La renovación peronista promete ser el plato fuerte del preludio electoral con Martín Llaryora con un ticket prácticamente asegurado para la campaña provincial. En Juntos por el Cambio observan que no hay un candidato a intendente del PJ que emerja como el indiscutido; tampoco en la coalición multipartidaria que ganó las elecciones legislativas nacionales porque el radical Rodrigo de Loredo no cierra la puerta a la carrera por la silla que dejará el gobernador Juan Schiaretti.

Ese panorama difuso abre el juego en el recinto ubicado por un tiempo más en Pasaje Comercio. Es por eso, que muchas de las observaciones que hicieron públicas en la conferencia de prensa son un anticipo de los ejes que usarán para desgastar a la gestión municipal de Hacemos por Córdoba. La obra pública será uno de ellos.

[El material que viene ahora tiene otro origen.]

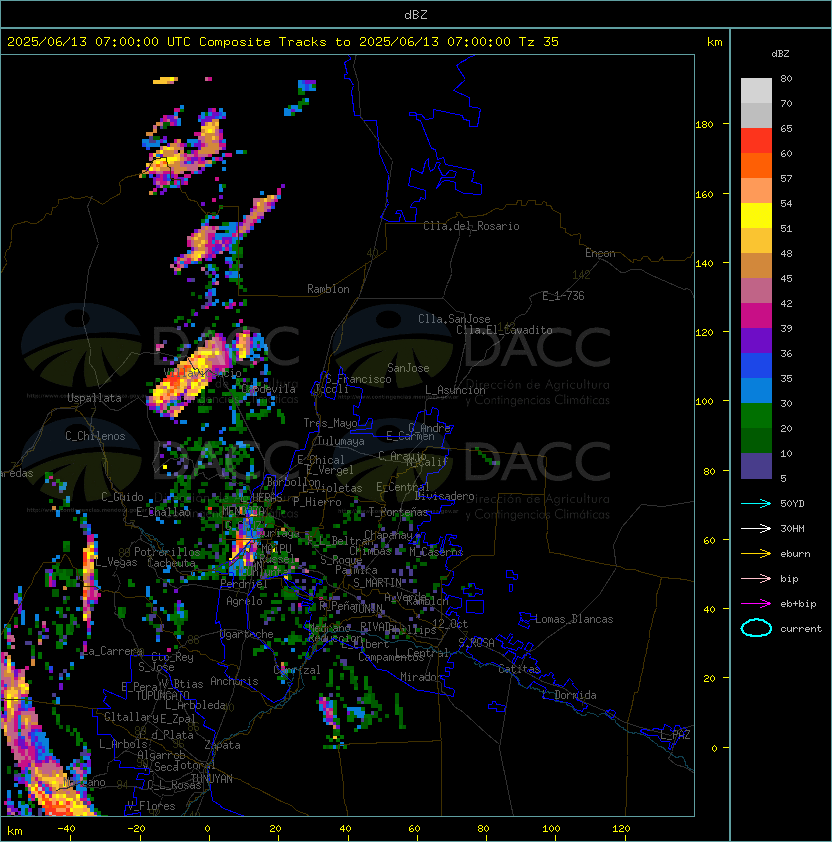Click the white 30HM arrow legend icon

(756, 528)
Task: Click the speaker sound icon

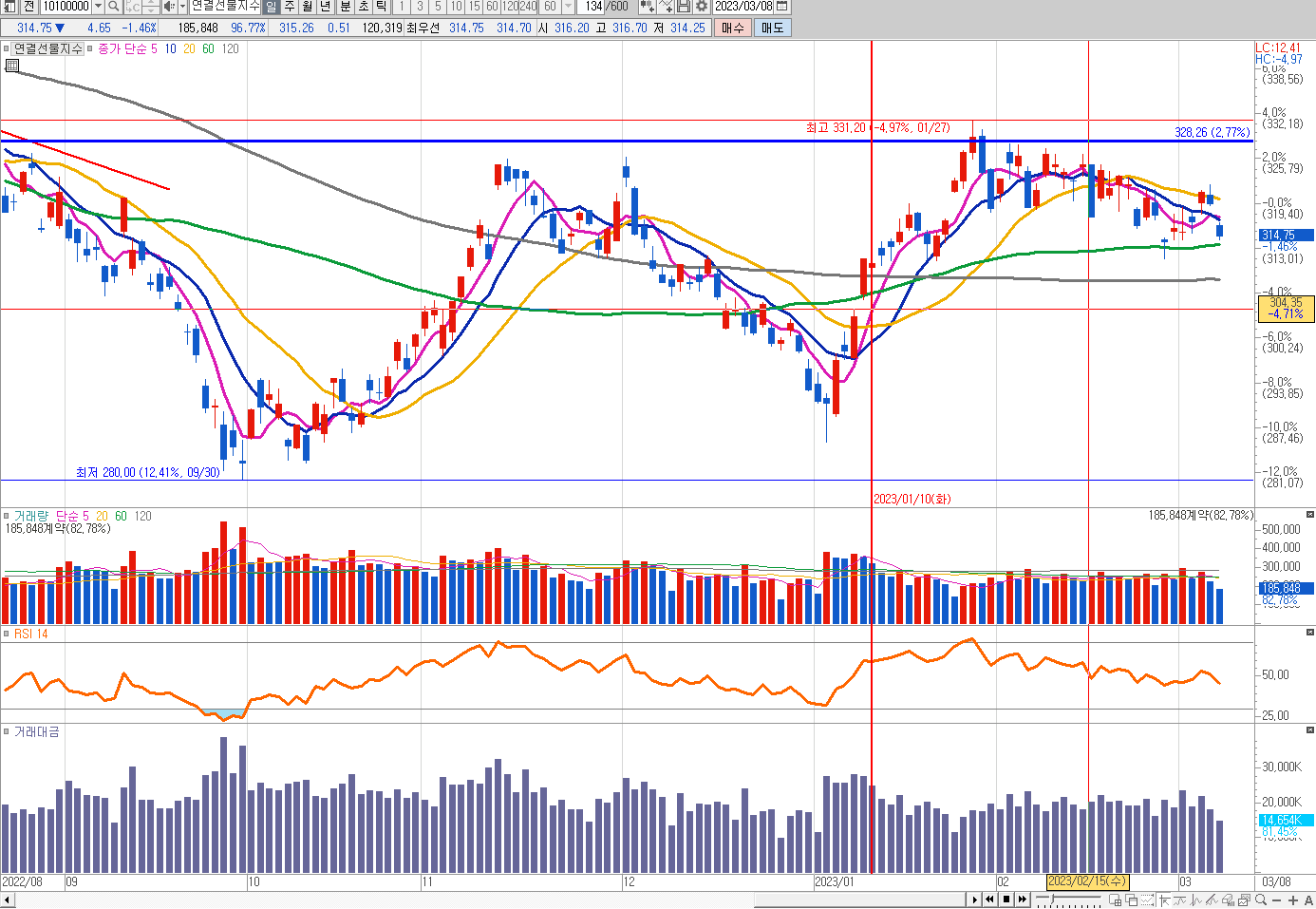Action: [x=168, y=7]
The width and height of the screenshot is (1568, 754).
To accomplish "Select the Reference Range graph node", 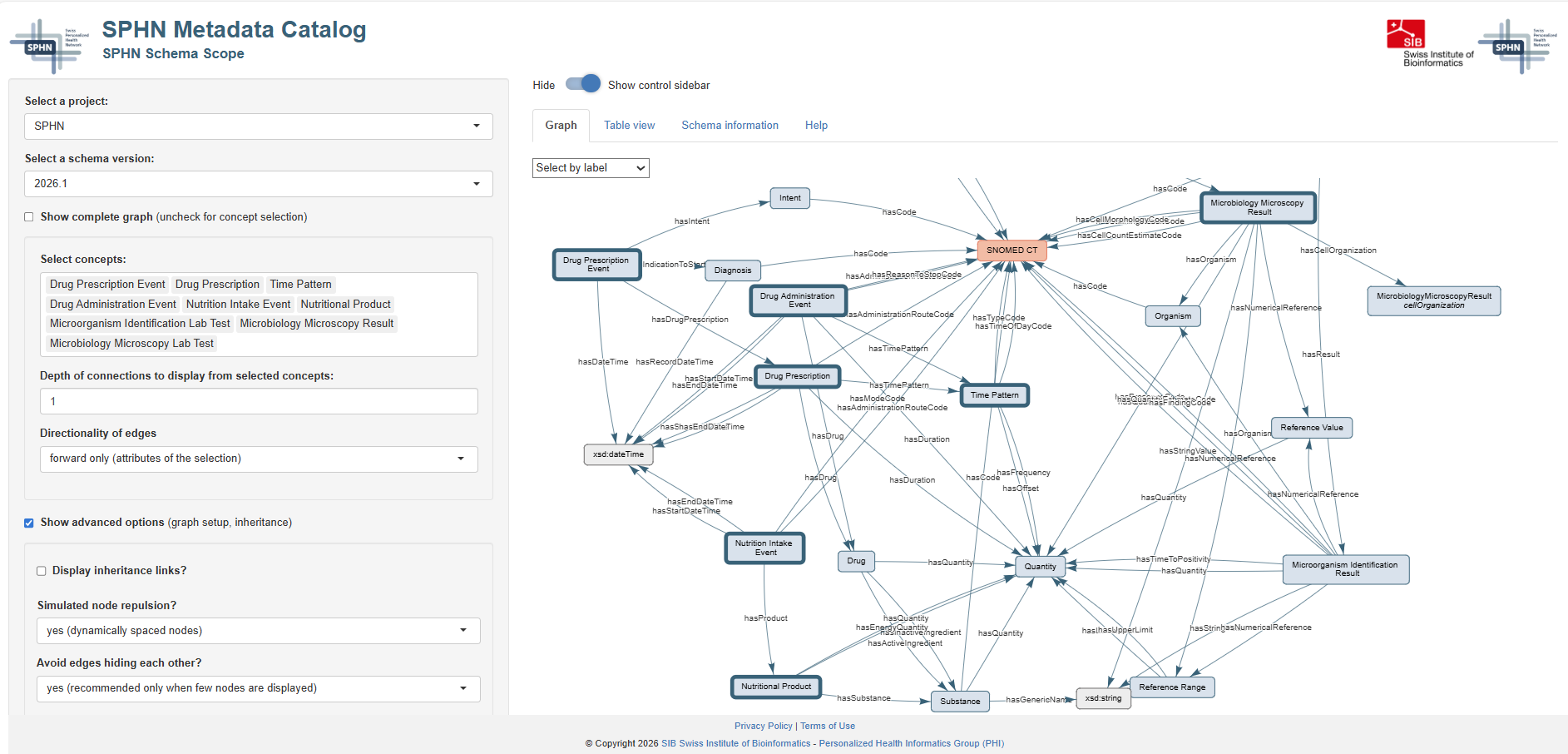I will pos(1171,687).
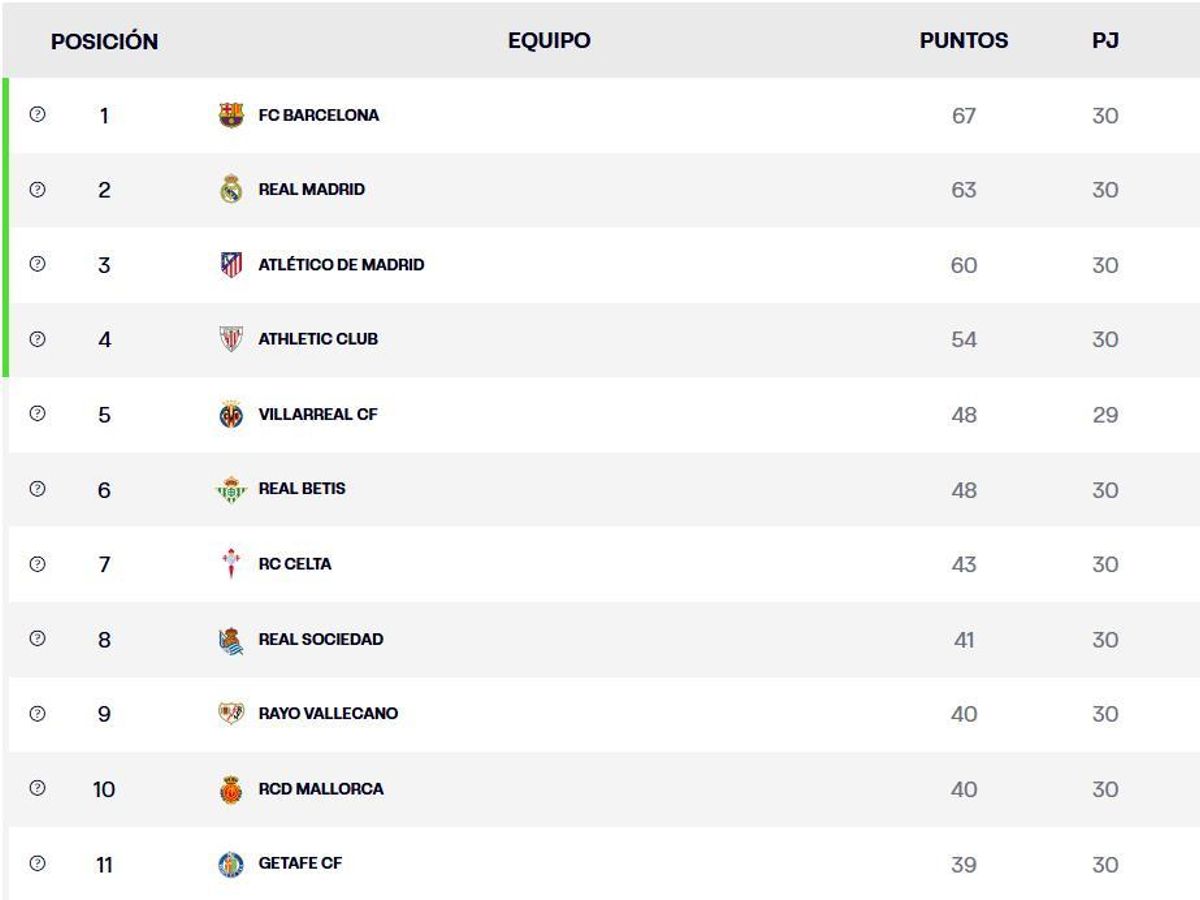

En concreto, Juan Pablo Quinteros (Encuentro Vecinal Córdoba) reprochó la ausencia de precisiones con respecto a las erogaciones previstas, en especial para obras. Cabe recordar que este presupuesto dobló la inversión para infraestructura con respecto al del año pasado y, recientemente, colocó un bono a 48 meses de plazo, obteniendo fondos por 31.626.317 Unidades de Valor Adquisitivo (UVAs), equivalentes a $2.992 millones. Las obras serán pagadas por el próximo intendente, pero pavimentarán la campaña electoral del sanfrancisqueño e invitan a la oposición a alertar sobre la estrategia.

Juan Negri (Córdoba Cambia) fue el que expresó esta supuesta especulación electoral de Llaryora en términos directos. “Llaryora construye su candidatura a gobernador con un impuestazo a los cordobeses”, opinó.

Juntos a otros ediles, dieron ejemplos concretos del impacto del tributo por los autos al grueso de los contribuyentes con subas que oscilarán entre los 65 y más de 90 puntos de incrementos para el año, conforme a la valuación del vehículo que hace ACARA.

Luego buscó identificar a Llaryora con el kirchnerismo al apuntar que “será el primer gobierno de la ciudad que gobernará los cuatro años en emergencia y, con el agravante, de no transparentar ni un dato público”.

Según se desprende del artículo 60 del compendio girado la semana pasada por el Ejecutivo, se prorrogan las emergencias económica y social; sanitaria y en el servicio de transporte urbano, por un ejercicio, extensible a un período más de manera automática.

La emergencia económica fue tomada por Llaryora al inicio de su mandato, en 2019. Este fue el marco legal que permitió al intendente peronista realizar los primeros ajustes en el Palacio 6 de Julio, mientras sus alfiles se encargaban de exponer en cada rincón de la ciudad detalles de la “pesada herencia”.

La oposición en el Concejo espera que esta revuelta termine con la marcha atrás de la triple emergencia porque, aseguran, el Ejecutivo no tiene argumentos de fuerza para justificarla. De todas maneras, habrá que esperar al debate y que la bancada oficialista defienda el plan de ingresos y gastos que elaboró el área financiera del Palacio 6 de Julio.

Por su parte, la edila de la UCR, Cecilia Aro, reclamó información de utilidad para analizar el paquete económico. “Al día de hoy no tenemos la cuenta de inversión, ni la ejecución presupuestaria de 2020. Eso nos impide tener un parámetro para comparar el ejercicio anterior con el presupuesto que viene”, pidió.

La gestión viene sosteniendo que se achica el déficit año a año. En el período 2019 el municipio tuvo un déficit de 8,2%, en 2020 fue del 6.6%; en 2021 fue de 5% y para el próximo año será de 3.5%.